* BRIEF *
What are the lines, copied exactly, from the one containing "Where should I click to: Insert" through the last line of the records below, both included?
SUPPLIED DATA section start
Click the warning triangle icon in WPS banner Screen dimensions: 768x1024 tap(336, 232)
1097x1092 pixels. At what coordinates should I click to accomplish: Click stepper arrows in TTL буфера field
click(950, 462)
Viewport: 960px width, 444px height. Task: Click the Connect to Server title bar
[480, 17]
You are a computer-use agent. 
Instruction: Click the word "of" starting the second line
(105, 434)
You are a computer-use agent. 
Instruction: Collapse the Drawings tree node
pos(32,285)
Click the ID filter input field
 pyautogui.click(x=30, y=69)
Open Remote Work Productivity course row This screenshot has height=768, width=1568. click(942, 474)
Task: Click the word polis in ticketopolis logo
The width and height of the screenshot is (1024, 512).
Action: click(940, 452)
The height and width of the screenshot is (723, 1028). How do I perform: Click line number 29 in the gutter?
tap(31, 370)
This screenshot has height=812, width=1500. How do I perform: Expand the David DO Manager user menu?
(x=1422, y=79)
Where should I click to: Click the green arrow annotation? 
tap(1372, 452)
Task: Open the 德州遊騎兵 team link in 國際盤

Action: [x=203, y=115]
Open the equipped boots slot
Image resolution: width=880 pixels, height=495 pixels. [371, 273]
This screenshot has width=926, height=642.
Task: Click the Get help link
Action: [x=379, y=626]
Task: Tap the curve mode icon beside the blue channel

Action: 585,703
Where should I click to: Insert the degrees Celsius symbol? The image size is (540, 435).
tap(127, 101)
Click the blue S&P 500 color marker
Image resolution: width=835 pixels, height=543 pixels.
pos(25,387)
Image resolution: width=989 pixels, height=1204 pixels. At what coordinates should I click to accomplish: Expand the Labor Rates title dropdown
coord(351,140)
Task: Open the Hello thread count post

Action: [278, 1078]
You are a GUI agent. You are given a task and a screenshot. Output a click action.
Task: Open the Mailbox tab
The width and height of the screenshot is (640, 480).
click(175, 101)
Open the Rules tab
SUPPLIED DATA section end
* YOUR SOLUTION *
Where should I click to: Insert the degrees Celsius symbol? The image size is (540, 435).
tap(127, 101)
Click the blue S&P 500 color marker
Image resolution: width=835 pixels, height=543 pixels.
pos(25,387)
Image resolution: width=989 pixels, height=1204 pixels. At what coordinates should I click to accomplish: Expand the Labor Rates title dropdown
coord(351,140)
Task: Open the Hello thread count post

Action: [278, 1078]
You are a GUI agent. You are given a task and a screenshot. Output a click action.
Task: Open the Mailbox tab
The width and height of the screenshot is (640, 480).
click(175, 101)
Open the Rules tab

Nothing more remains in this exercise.